中編 | ナノ
淡水魚の呼吸

放課後すぐにレコーディング、終わったら取材。頭の中で、スケジュールを思い出す。…今日は、何時に帰れるかな。

ガラララ…。

この音が目覚まし時計だ。




顔を上げれば、担任が欠伸をしながら入ってきた。最終学年のクラス担任が気を抜いてていいのかと問いたくなるけれど、まぁそれは今、横に置いておこう。

水沢は、目元を擦りながら黒板に視線を送る。ぼんやりとした思考のまま、話を聞き流すのはもう慣れた。ただ、いつになっても視線には慣れない。現にアイドルとして活動し始めている自分としては、慣れなくちゃいけないものなのは分かってる。苦手とばかり言ってられないもの。だけど、どうしても怖いと感じてしまう。たとえそれが悪意のないクラスメートからの視線だとしても、だ。

仁兎からなんとなく見られていると気づいたのは、プリントを後ろにも気づいてたなら回した時だった。前からの視線に、そっと見ると前の席から自分をじっと見る仁兎と目が合う。慌てたように逸らされたそれに、何だったのだろうと首を傾げた。

また、今日もだ。
…話したいことがあれば、話に来ればいいのに。

用がないのに自分から話に行くのは違うだろうと、水沢は様子見している状態だ。でも視線だけ送られて、何もないって言われないっていうのは、すごくむずがゆい。そして、じりじりと心が削られていくようで、ちょっとずつストレスに変わっていきそうだ。

午前中の授業が終わり、鞄から巾着袋を取り出した。ガーデンテラスも食堂も人が多くて好きじゃない。いつも昼食を取るベンチは、校舎裏なのに日当たりが良くて、人気がない。だから入学してまもなく見つけたこの場所が、人見知りの水沢にとっては学校一のお気に入りスポットだった。

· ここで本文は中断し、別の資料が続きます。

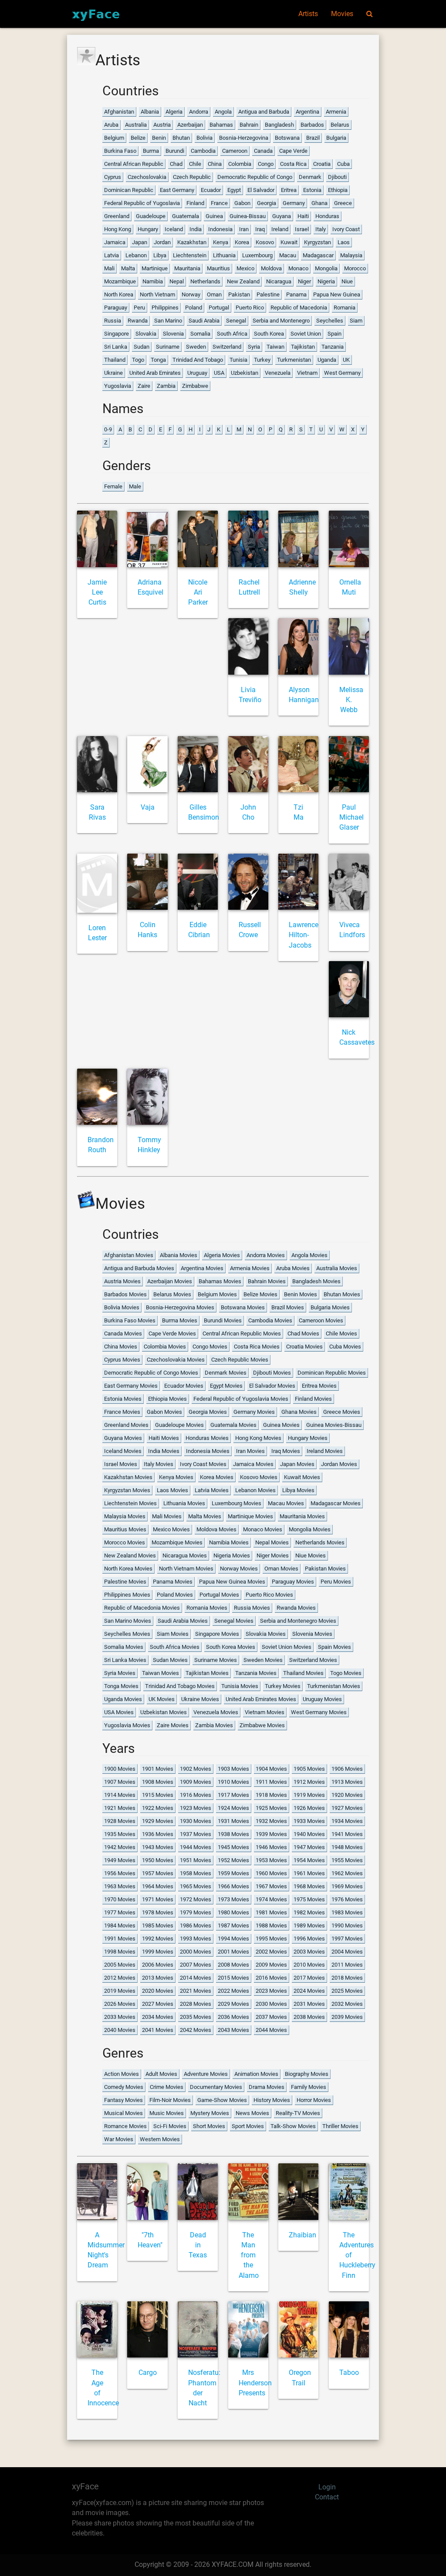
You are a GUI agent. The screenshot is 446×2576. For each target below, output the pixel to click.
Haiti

巾着袋からおにぎりと紙パックの飲み物を取り出したあと、首にかけてきた白のヘッドホンを両耳にあてた。

流れる曲は、女性アーティストのヒットナンバー。水沢は片手におにぎり、もう一方はタブレットを弄りながら曲を聞いていた。画面には、流れている曲の楽譜を表示し、タッチペンで書き加えていく。

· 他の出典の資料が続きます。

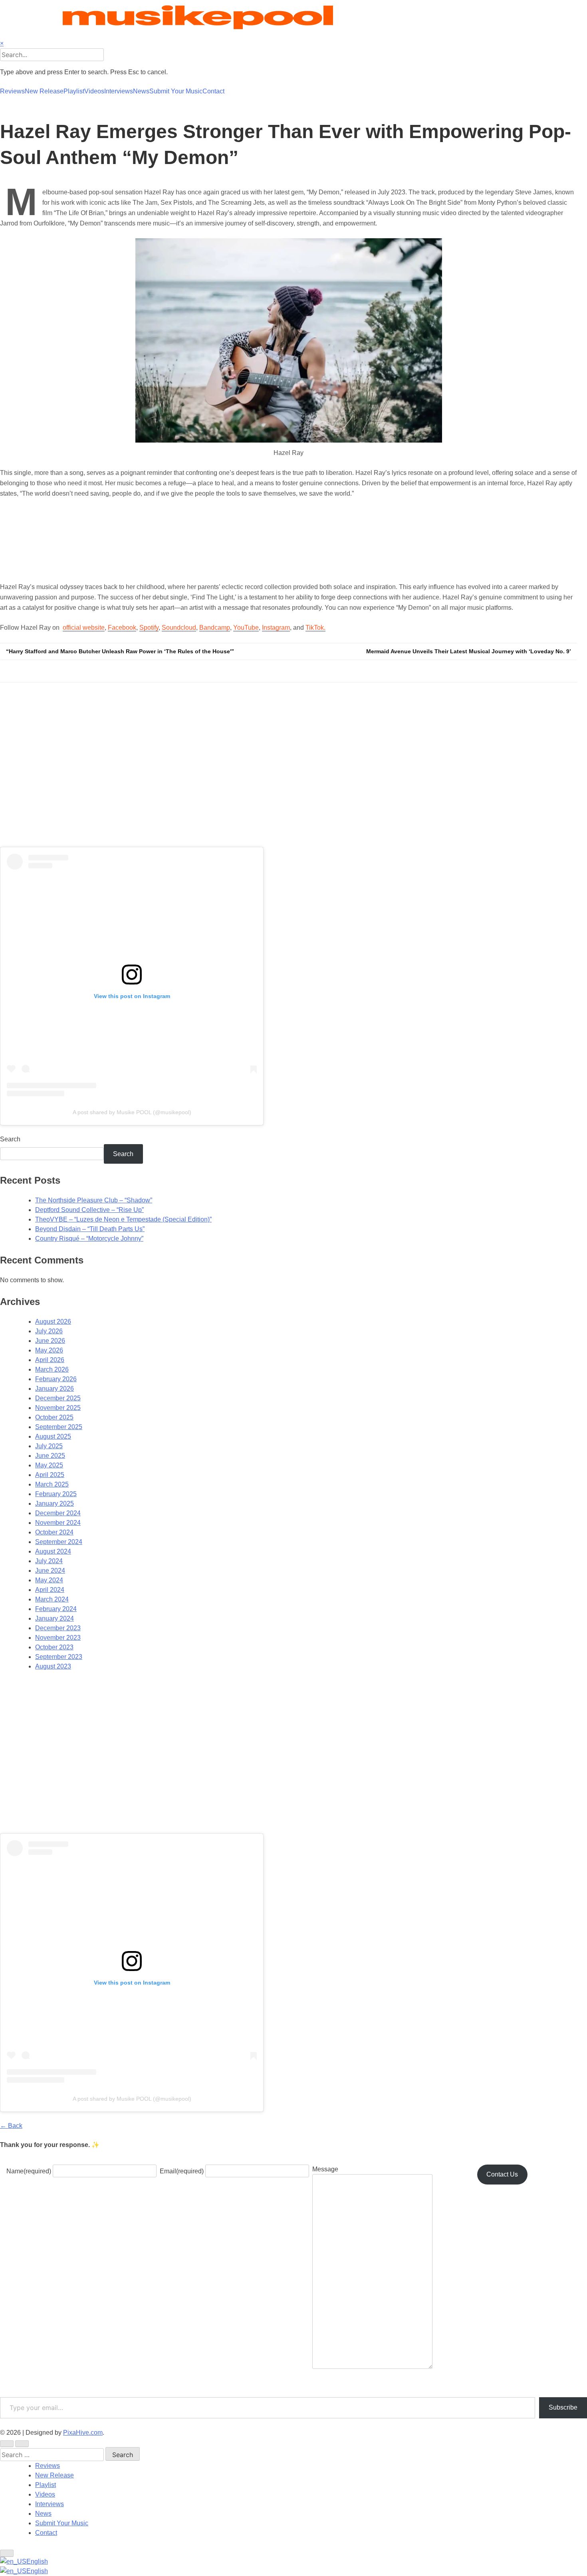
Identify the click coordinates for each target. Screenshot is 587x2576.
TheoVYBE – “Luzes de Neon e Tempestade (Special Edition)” (123, 1219)
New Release (44, 91)
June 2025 (50, 1455)
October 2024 (54, 1532)
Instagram (276, 627)
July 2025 (49, 1446)
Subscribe (563, 2407)
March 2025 (52, 1484)
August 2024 (53, 1551)
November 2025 (58, 1407)
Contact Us (502, 2174)
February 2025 (56, 1494)
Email (182, 2171)
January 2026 (54, 1388)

…僕が歌うとしたら、もっとゆったりとバラード調にして、ピアノの音を入れたい。

イメージを浮かべながら、口を動かす。あっという間に2つの小さなおにぎりを食べ終えてからは、更に同じ曲を何度かリピートして、楽譜に加えていった。


学校での休み時間の殆どを、アレンジのイメージを膨らます時間に費やしていた。何パターンか作り出したものをコピーして、マネージャーに渡す。水沢のアイドル活動は、自分の曲を作るよりも、カバー曲として、如何に自分のものに出来るかをモットーとしていた。

というのも、pol*risは女性アーティストの曲をカバーしたアルバムを発売してから、人気が出るようになった。水沢のソプラノボイスを活かしたアルバムは、口コミで広がり、今では音楽番組にも呼ばれるようになっている。

今日のレコーディングは、来期のテレビドラマで主題歌として起用される曲の収録だ。そのあとの取材も、番組関連のもの。

少しずつ、少しずつだけど、周りに認められて、いろんな人に助けてもらって、だから今ここに僕は立っている。一つ一つに全力を注ぎ、自分の出来ることを最大限魅せる。それが僕の仕事だ。



ひとつ、ふたつ、と増えてゆく 街の灯
増えても 増えても 心細い
それがわたしの心みたい

みっつ、よっつ、と足していく 星の灯
足しても 足しても 満たされない
それはぼくの気持ちのせい

ぜんぶ ぜんぶ 綿毛にのせて
風と一緒に迷子になって
雲と一緒に逃げ出して
わからないからとあきらめるのは
見捨てるのと変わらない

花は見捨てない
大切にしてと祈りながら
羽ばたく気持ちを見守っている


僕の曲の中では珍しく明るい曲だった。
渡された時、思わず首を傾げてしまって、渡してきたにマネージャーの顔をしばらく見つめてしまった。

『可愛い曲、ですね』
「あぁ。ドラマの脚本を読みながら作曲したらしい。pol*risが歌うのもイメージしながら作ったらしいから精一杯歌ってほしいって」
『……はい』


改めて気持ちを込めるかのように目を閉じた。気持ちを綿毛にのせるように、柔らかなイメージを浮かべる。僕の今できる精一杯をぶつけよう。